I think there’s two problems with literature as taught in school (besides the inherent poison of SCHOOL! UGH! in many students.) One can definitely be the material selection. Some books (and plays and poems) simply don’t or can’t connect with the reader. Personally, I couldn’t stand Catcher in the Rye when I was a teenager and assigned to read it. I have no idea what I’d think of it now with another 15+ years of experience. I didn’t like A Separate Peace. Romeo and Juliet might have been okay if I hadn’t had to read it three times in different schools. So that right there are three works that are supposed to connect with teenagers somehow.

Shakespeare, for instance, I think is hurt by play selection. I had Romeo and Juliet, Julius Caesar, and MacBeth. I’m not saying that schools should be teaching the histories but for me it was basically all tragedies. Personally I’d suggest Hamlet or maybe King Lear instead of MacBeth and a comedy or two instead. The Bard was writing to entertain and put butts in the seats, after all. Not everything was super serious.

The other problem is that the symbolism, as mentioned by the OP, can often seem and perhaps is suspect at best and completely specious at worst. I remember my teacher trying to make some big Christ-figure thing out of The Grapes of Wrath regarding Jim Casy, the initials J.C., and the number of people traveling in the Joad’s party, which completely set off my BS meter. Now, if that’s a common analysis, I might owe her an apology, but somehow I doubt it. I often get the feeling that textual analysis is often nothing more than the equivalent of all those crazy numerology theories about the Great Pyramid of Giza. Play around enough with the available material and ignore the parts that don’t fit. The same sort of thing that started with Darby about the Book of Revelation. It can’t just be an apocalyptic (using the original meaning of “hidden”) telling of the events described in Maccabees but instead has to really be about the future and the end of the world.
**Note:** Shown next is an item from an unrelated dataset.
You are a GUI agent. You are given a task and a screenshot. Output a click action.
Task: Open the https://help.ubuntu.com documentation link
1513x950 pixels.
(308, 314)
I’ve had some books and authors ruined for me due to the classroom, but I admit I would have found some of them boring as heck anyway. However, literature classes have introduced me to some delightful books and authors, such as Jane Austen’s Pride and Prejudice, made more wonderful by the TA suggesting that we try to match some of the absurd characters with those in our own lives. And I can never thank my Freshman English Professor enough for introducing me to the wonderful Ursula K. LeGuin.

By the way, since this thread is likely to be populated by people who might be interested in catching up on old classics, I’m going to plug a resource I’ve found valuable: Librivox. It’s basically the Project Gutenberg of audiobooks. Volunteers record audio versions of books in the public domain, and the audio recordings are also then released for free and without restriction. The quality of the readers varies from pretty bad to fair-to-middlin’, but you get what you pay for. I find audio books are a great way to plow through some of these books you’ve always intended to get to, but never found the time for.
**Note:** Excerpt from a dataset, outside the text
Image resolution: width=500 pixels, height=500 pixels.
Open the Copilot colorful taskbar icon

I got a very bad grade on a paper in my freshman comp class for expressing that opinion. In fact, I used *Moby Dick *as my example. It seems I gored the professor’s sacred ox, because it was the only paper on which I failed to make an A that semester.

False to the first, true to the second. (cite, cite) In this, he’s not really any different from today’s television shows that have to fill up 45 minutes each week. In fact, of all the classic novelists, Dickens strikes me as the one who would have been most likely to be writing for television if he were around today.